=== Section Start ===

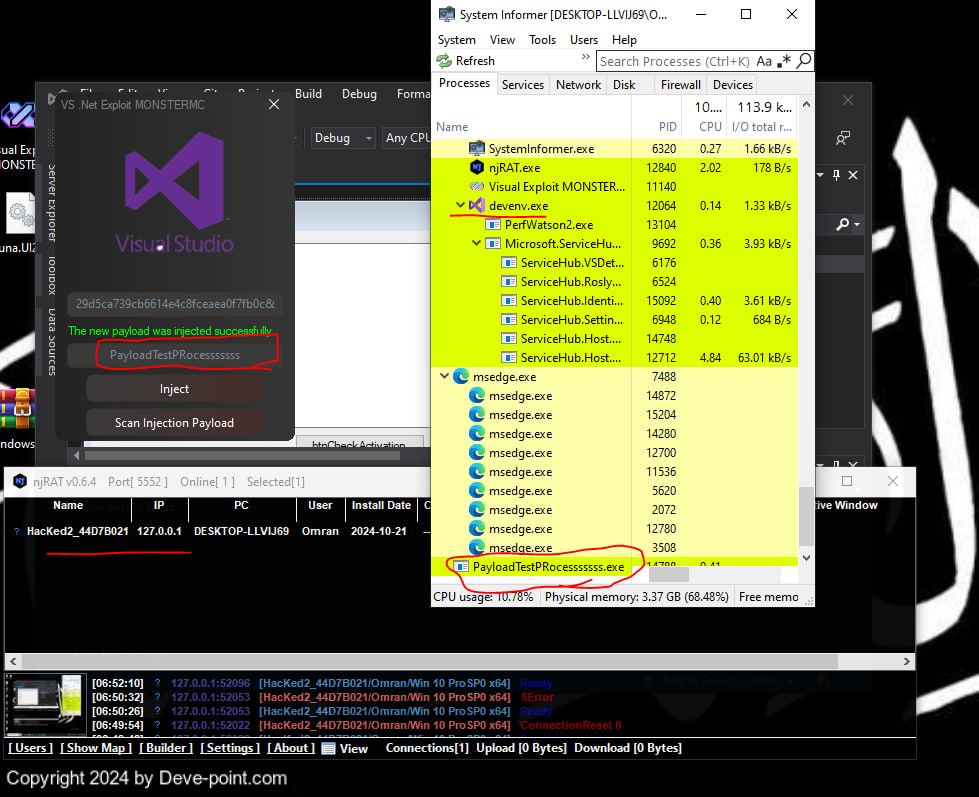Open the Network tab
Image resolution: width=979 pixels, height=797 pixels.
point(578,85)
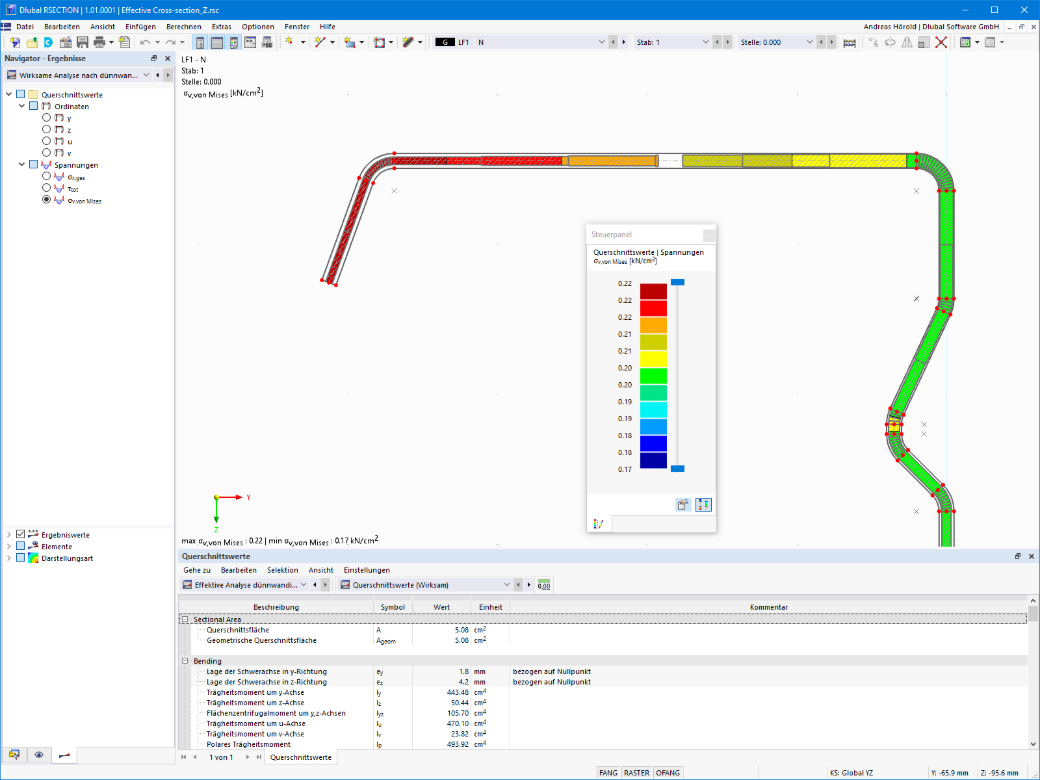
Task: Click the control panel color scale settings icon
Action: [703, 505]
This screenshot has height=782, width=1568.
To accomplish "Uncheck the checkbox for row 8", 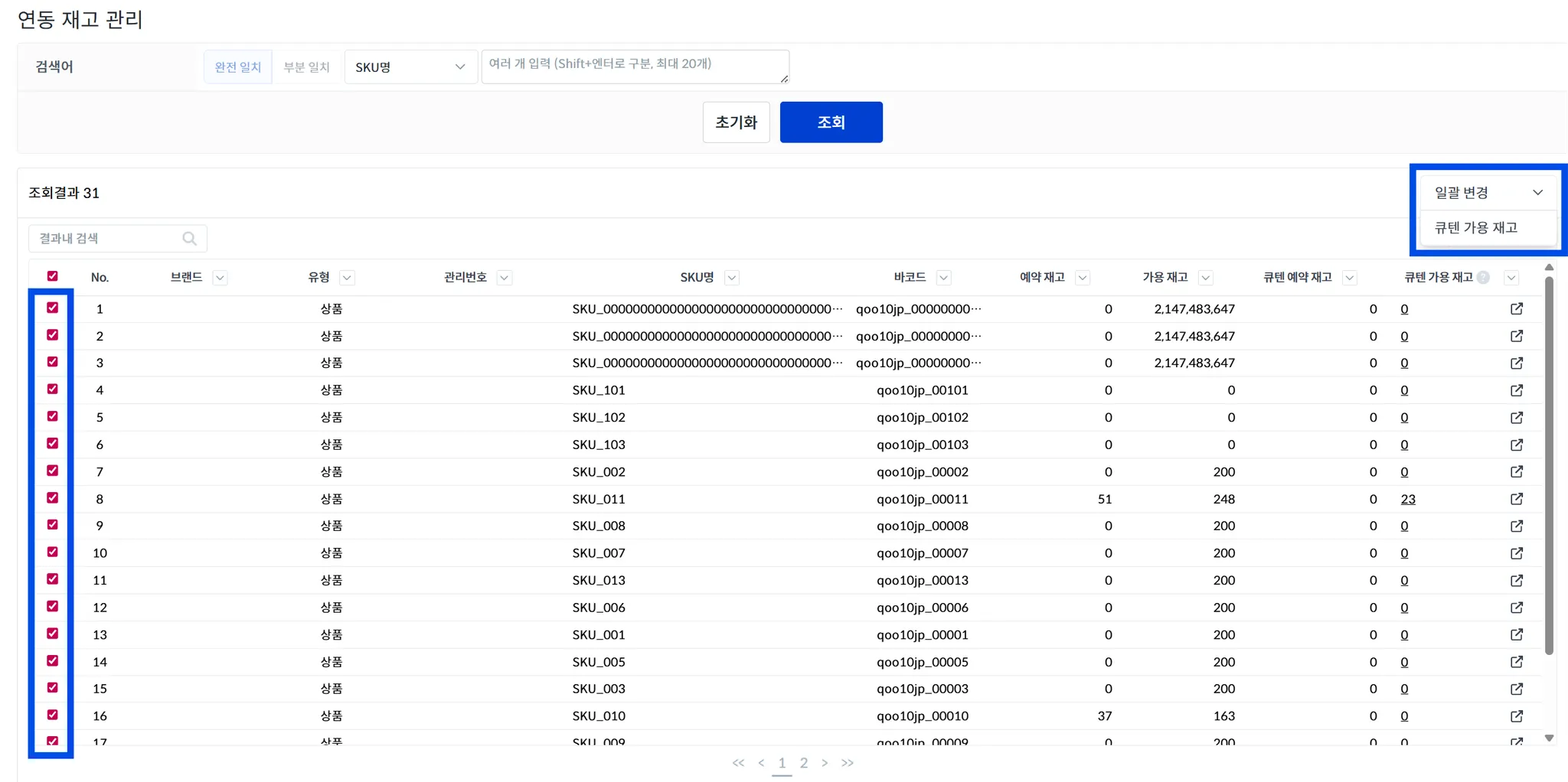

=== Section End ===

# [WHAT IS BEING ASKED]
Write out exactly, and nothing more than, the lines of the entries above from the line containing "This screenshot has height=782, width=1568." through the final line; omit any pictures.

# [EXPECTED ANSWER]
This screenshot has height=782, width=1568.
To accomplish "Uncheck the checkbox for row 8", 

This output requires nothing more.